I’ve done a couple of presentations lately on how to humanize employee engagement and one of the concepts I discuss is the negatives associated with being connected via technology – but not connected in real life.  Technology is great at making us “feel” connected without really being connected.  A great quote on that point of view I use in my presentation is fromDr.
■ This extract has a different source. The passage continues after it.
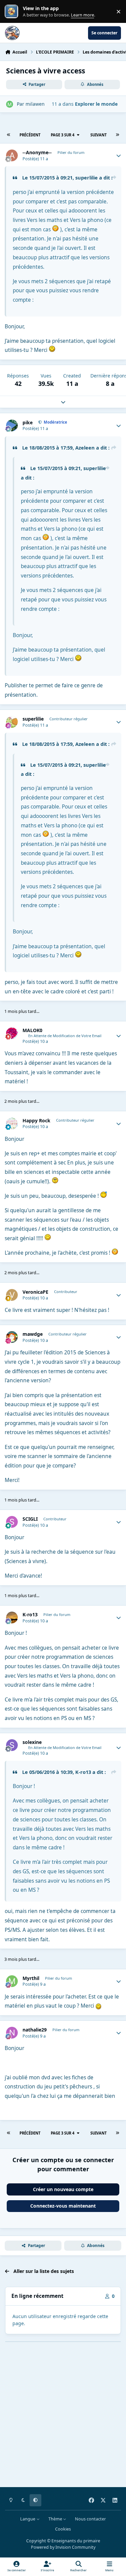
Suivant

Anna Akbari, a “Digital Happiness Professor” at New York University, when she said:
“Twitter has allowed us to be part of a movement without actually moving.” (Click this to tweet that.)
And I think that applies in our corporate world as well.  Many employees can now can hide behind email, yammer, wikis, sharepoint, etc.  They don’t have to look each other in the eye and make a promise – they can just check a box on a shared group to-do list in Basecamp.  They’re “involved” – but at a distance.  But are they engaged?
Recently a new study from Michigan showed that Facebook may undermine your satisfaction with life.  The study asserts that Facebook may help people feel connected, but it won’t necessarily make them happier.
To quote from the reference article:
“On the surface, Facebook provides an invaluable resource for fulfilling the basic human need for social connection,” says University of Michigan social psychologist Ethan Kross, lead author of the article and a faculty associate at the Institute for Social Research.
“But rather than enhance well-being, we found that Facebook use predicts the opposite result—it undermines it.”
“This is a result of critical importance because it goes to the very heart of the influence that social networks may have on people’s lives,” says cognitive neuroscientist John Jonides, another author of the paper.
Granted – many of the technology solutions within an organization aren’t “social networks” per se – but they often serve similar functions – updating, connecting, alerting, storing and sharing information in a technologically connected way.  All that connecting has the unintended consequence of eliminating the need for face-2-face (heck – even voice-2-voice would be better – it’s call the phone!) connections.

Employee Engagement Requires Real Engagement

My net-net when I talk about humanizing employee engagement is this…
Use the tech to enable your engagement activities but work hard to find ways to meet, talk and connect in human ways.
In other words – as Captain Picard would say – Engage!